Mindy Mechanic, is a psychologist and expert in intimate partner abuse, who reportedly examined Holmes for 14 hours and is expected to testify in the impending trial, according to NPR.

Holmes and Balwani—who served as the company’s vice chair, chief operating officer and president—were indicted in June 2018 on eleven counts of wire fraud and conspiracy to commit wire fraud after it was discovered that the company had made claims about their blood testing company’s capabilities that couldn’t be supported.

Balwani’s attorneys acknowledged in their own court filings that Holmes planned to introduce evidence claiming that Balwani was so controlling he dictated what she ate, who she interacted with and even how she dressed, “essentially dominating her and erasing her capacity to make decisions,” they said, according to CNN.

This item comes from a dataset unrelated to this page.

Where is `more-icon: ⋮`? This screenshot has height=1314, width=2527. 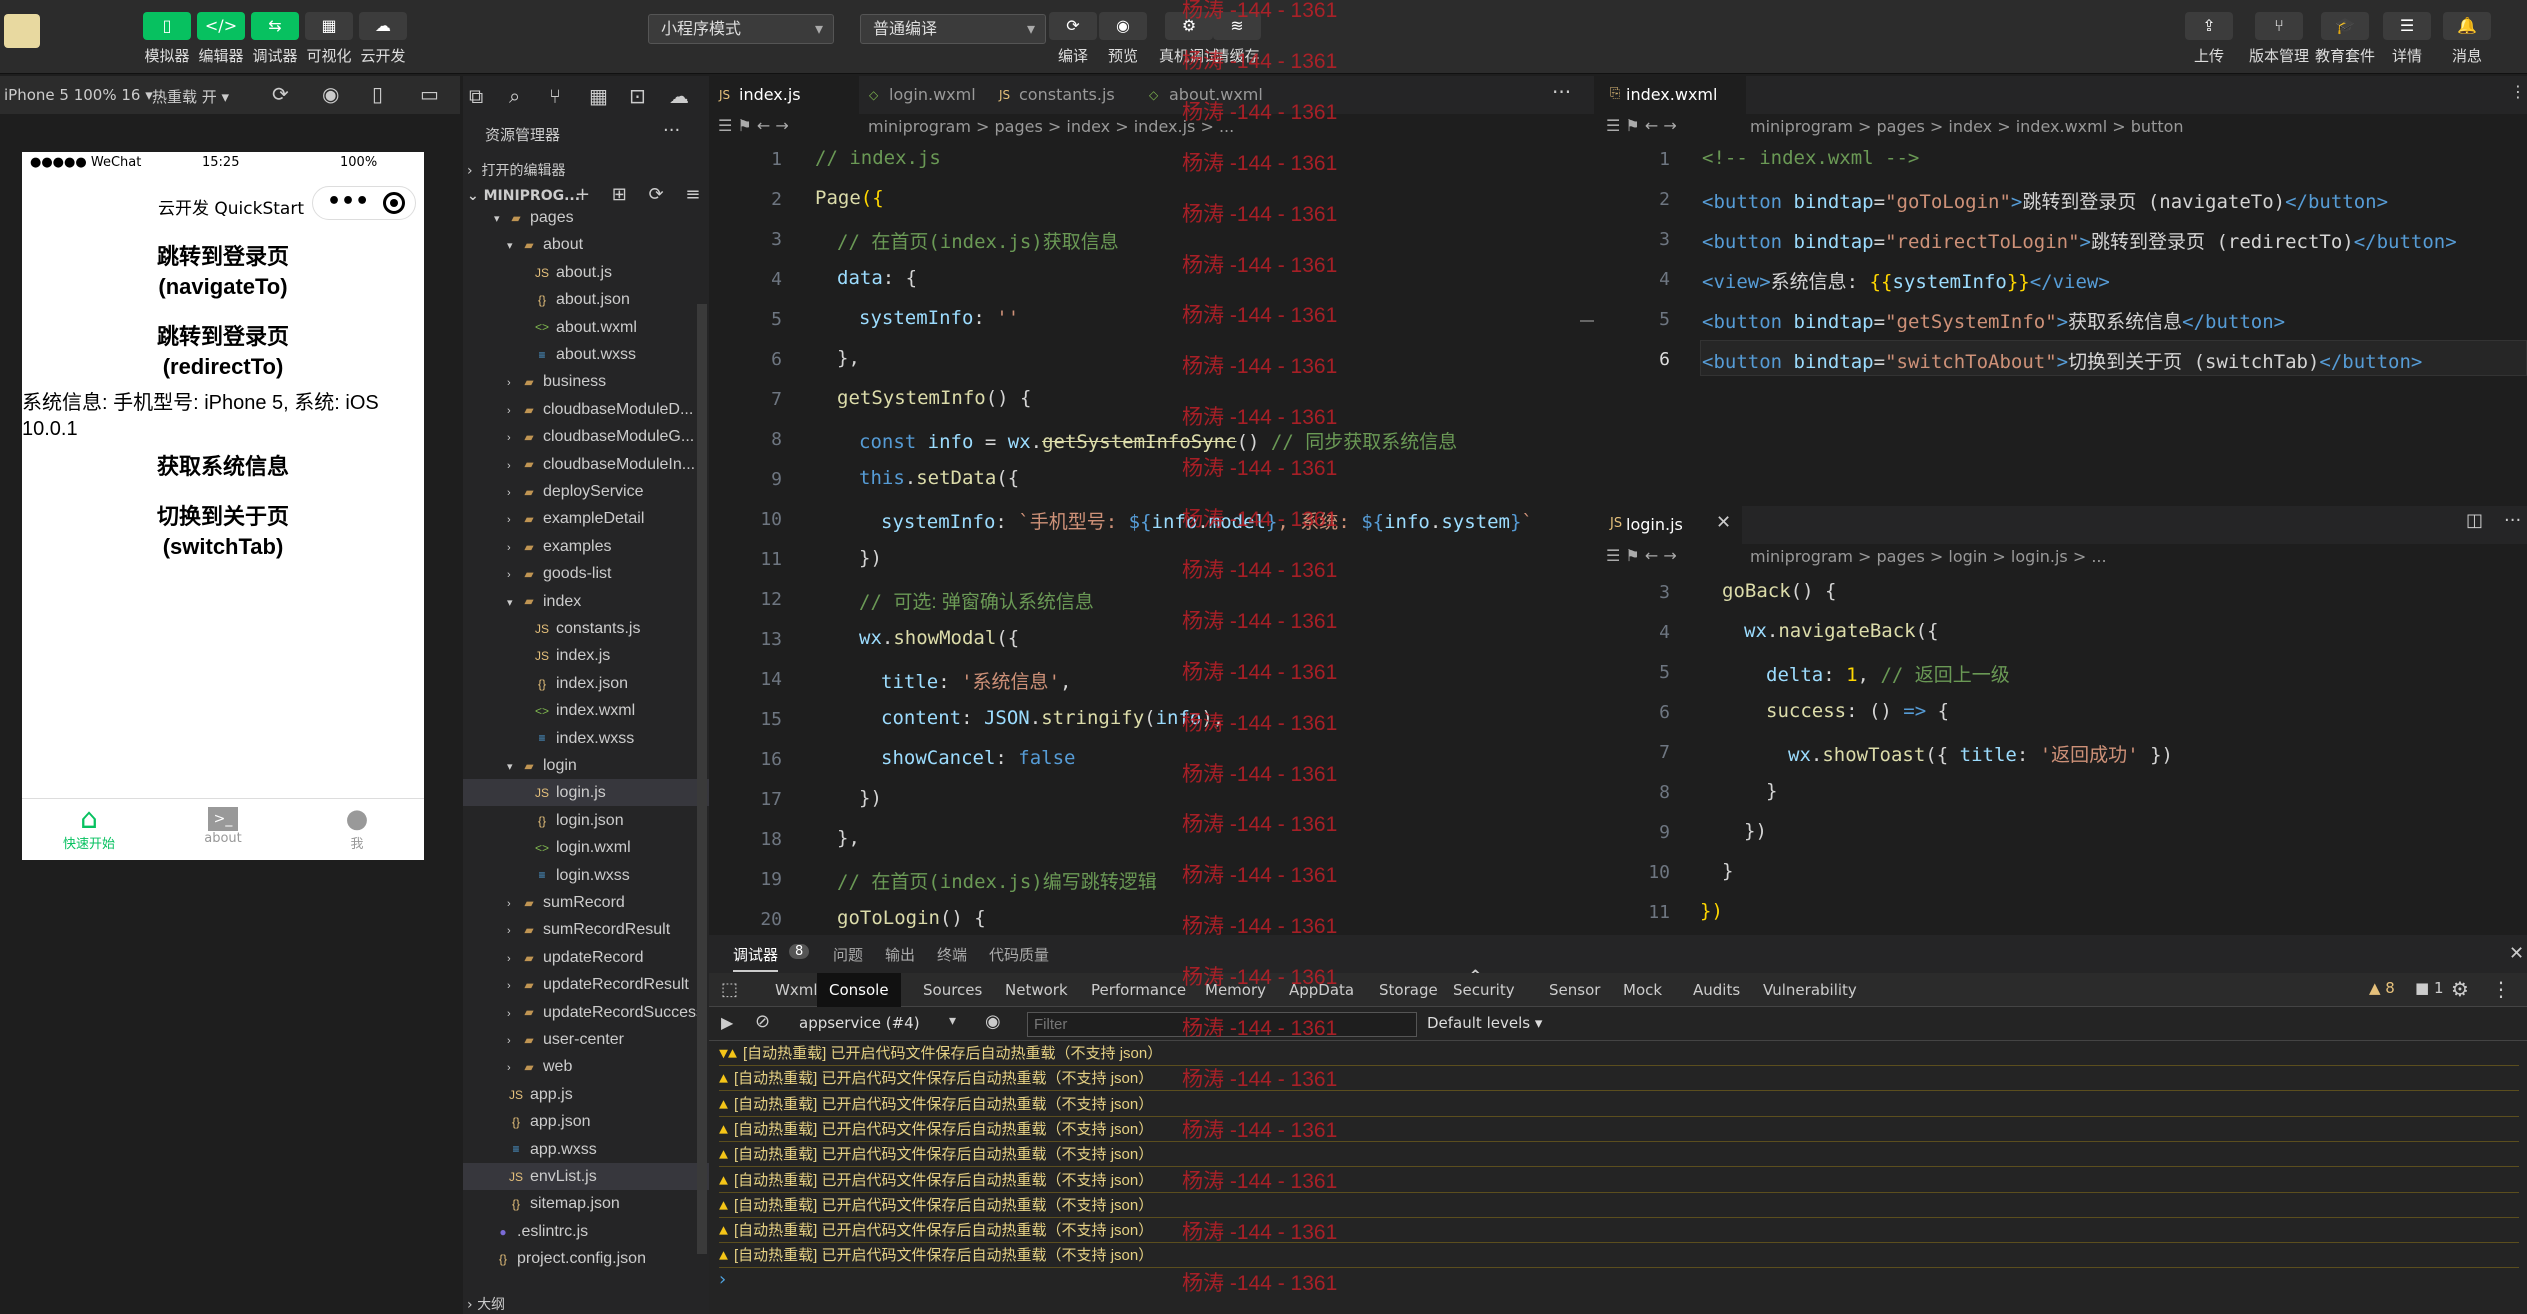
more-icon: ⋮ is located at coordinates (2518, 92).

His attorneys called the claims “deeply offensive” and “devastating personally to him.” He is said to “adamantly” deny the allegations.

Holmes’ legal team is also expected to introduce evidence that he threw “hard, sharp objects” at her, was physically violent, sexually abused her and monitored many of her communications with others, including her phone calls, emails and tests, NPR reports.

“This pattern of abuse and coercive control continued over the approximately decade-long duration of Ms. Holmes and Mr. Balwani’s relationship, including during a period of the charged conspiracies,” Holmes’ attorneys wrote in one of the filings.

Holmes, who recently gave birth to her first child, herself is “likely to testify” about “the reasons why she believed, relied on and deferred to Mr. Balwani,” and did not “knowingly” commit the fraud charges against her, according to the court documents which were released after Dow Jones, the publisher of The Wall Street Journal, petitioned the court to make them public.

Balwani’s attorney, Jeffrey Coopersmith, had tried to prevent the release of the documents, arguing that it could impede his client’s ability to get a fair trial, according to The Wall Street Journal.

Both Holmes and Balwani had petitioned the court to sever their cases. His trial is now scheduled to begin early next year.

The government has accused both of carrying out a multi-million dollar scheme from 2010 to 2015 to defraud investors who bought into the promise of the new blood testing device. Both have pleaded not guilty to the charges against them.